Si, no obstante, el deseo de retener a los clientes y no perjudicar el prestigio del proveedor deriva en darles capacidad de decisión sobre las materias a cursar, el modo en que se imparten, las calificaciones, etc., sin duda habrá rostros muy felices el día de la graduación, pero no serán garantía de nada.
Un profesor de Física que debió renunciar por la presión de la universidad y las exigencias irracionales de sus estudiantes, resume llanamente los riesgos: “Los maestros de nuestros hijos pueden estar entre esos graduados. Puede que confiemos en ellos para que tomen decisiones médicas de vida o muerte sobre nosotros o nuestros seres queridos.
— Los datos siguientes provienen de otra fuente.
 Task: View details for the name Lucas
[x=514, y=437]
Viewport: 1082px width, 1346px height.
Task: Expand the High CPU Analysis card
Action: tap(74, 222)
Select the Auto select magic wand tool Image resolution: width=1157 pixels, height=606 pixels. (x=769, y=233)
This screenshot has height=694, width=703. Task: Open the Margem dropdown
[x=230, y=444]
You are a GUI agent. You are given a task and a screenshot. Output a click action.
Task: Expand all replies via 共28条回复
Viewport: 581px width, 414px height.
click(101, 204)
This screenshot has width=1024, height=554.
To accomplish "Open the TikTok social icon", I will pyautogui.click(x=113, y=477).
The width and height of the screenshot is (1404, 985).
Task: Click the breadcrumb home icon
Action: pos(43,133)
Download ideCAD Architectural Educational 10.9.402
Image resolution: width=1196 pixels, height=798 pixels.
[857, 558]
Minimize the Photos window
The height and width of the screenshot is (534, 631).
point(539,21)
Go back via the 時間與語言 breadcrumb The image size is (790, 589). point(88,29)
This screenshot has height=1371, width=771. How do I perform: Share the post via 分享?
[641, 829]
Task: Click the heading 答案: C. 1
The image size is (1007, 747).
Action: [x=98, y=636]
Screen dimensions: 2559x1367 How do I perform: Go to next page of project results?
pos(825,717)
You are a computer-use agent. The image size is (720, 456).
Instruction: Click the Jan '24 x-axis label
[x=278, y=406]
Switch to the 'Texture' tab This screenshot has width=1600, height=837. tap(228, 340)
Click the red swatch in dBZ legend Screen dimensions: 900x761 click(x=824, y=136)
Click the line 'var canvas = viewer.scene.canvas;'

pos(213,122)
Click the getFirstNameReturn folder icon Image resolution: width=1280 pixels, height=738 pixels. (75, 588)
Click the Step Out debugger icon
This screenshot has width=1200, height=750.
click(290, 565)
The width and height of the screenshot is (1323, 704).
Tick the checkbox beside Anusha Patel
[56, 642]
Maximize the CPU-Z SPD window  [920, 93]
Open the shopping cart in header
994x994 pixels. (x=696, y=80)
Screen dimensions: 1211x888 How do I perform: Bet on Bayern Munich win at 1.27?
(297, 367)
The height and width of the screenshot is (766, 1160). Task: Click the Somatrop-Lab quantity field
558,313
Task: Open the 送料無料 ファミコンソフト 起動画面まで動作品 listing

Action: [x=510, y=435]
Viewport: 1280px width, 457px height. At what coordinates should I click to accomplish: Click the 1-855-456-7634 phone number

Y, como contribuyentes, posiblemente se nos pida que ayudemos con las matrículas de aquellos que no tienen buena preparación para unirse a la fuerza laboral, y que serán malos empleados y compañeros”.
Y pilotos peligrosos, se puede añadir.
2 Comentarios
En la relación profesor-alumno, quien presta un servicio y recibe un sueldo es el profesor únicamente. Él es el proveedor y el alumno es el cliente, eso es evidente. El punto que causa la discusión mencionada es que el alumno debe ser un cliente más inteligente, poniendo su éxito profesional objetivo futuro entre los criterios para evaluar el proveedor, y no solo la aprobación en una asignatura. Eso incluye sí la filosofía, cuyo éxito profesional es el conocimiento de la verdad. Si el alumno cree que paga para que le impriman un diploma con su nombre, el equivocado es él. Pero si el profesor cree que, en nombre de la confianza que se le debe, puede hacer lo que quiera en la clase sin justificar sus decisiones, él es el equivocado.
De acuerdo, hoy la educación no se ve como un medio donde se adquieren conocimientos, valores y principios fundamentales para la vida, hoy la educación en general es un negocio donde lo importante es el tema económico y no el conocimiento a profundidad. Con estos criterios nuestra sociedad no va por el camino adecuado.